Health and Performance
From Huberman Lab with Dr. Richard Davidson:
- Five minutes of daily meditation for 30 days produces measurable reductions in depression, anxiety, stress, and the inflammatory marker IL-6. Do it while walking, commuting, or doing dishes if sitting feels too hard.
- Expect discomfort in the first week. Increased anxiety during early meditation is the "lactate of the mind," the signal that neuroplastic adaptation is occurring. Do not quit because it feels uncomfortable.

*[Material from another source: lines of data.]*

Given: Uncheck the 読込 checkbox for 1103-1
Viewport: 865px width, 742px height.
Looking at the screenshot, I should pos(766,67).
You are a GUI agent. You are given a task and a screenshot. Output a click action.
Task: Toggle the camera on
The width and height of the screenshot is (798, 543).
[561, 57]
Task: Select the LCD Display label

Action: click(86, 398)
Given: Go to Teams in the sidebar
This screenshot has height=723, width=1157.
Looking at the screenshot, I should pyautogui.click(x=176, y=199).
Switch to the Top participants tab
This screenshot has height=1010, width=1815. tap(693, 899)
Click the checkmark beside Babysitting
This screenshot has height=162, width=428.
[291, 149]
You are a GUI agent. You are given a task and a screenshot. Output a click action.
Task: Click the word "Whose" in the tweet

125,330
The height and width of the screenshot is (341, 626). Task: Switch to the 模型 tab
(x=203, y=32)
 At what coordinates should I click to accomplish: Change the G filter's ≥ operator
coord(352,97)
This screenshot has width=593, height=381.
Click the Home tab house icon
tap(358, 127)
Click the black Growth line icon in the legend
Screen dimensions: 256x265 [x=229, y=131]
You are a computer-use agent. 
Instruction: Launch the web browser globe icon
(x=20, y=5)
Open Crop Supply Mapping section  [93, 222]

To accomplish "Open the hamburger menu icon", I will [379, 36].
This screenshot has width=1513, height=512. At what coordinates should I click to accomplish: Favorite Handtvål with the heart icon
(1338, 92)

- Create phone-free zones. Even a silenced phone on the table measurably impairs cognitive performance. The average American opens their phone 152 times per day.
- Try pre-sleep meditation. Five minutes before bed may boost growth hormone release and improve deep sleep quality.
- Use open monitoring meditation for creativity. Sit with no specific focus, observe whatever arises, and jot down interesting thoughts.
- Flourishing is contagious. When teachers did five minutes of daily well-being practice for 28 days, their 13,000 students scored significantly higher on standardized math tests, with no direct intervention on the students.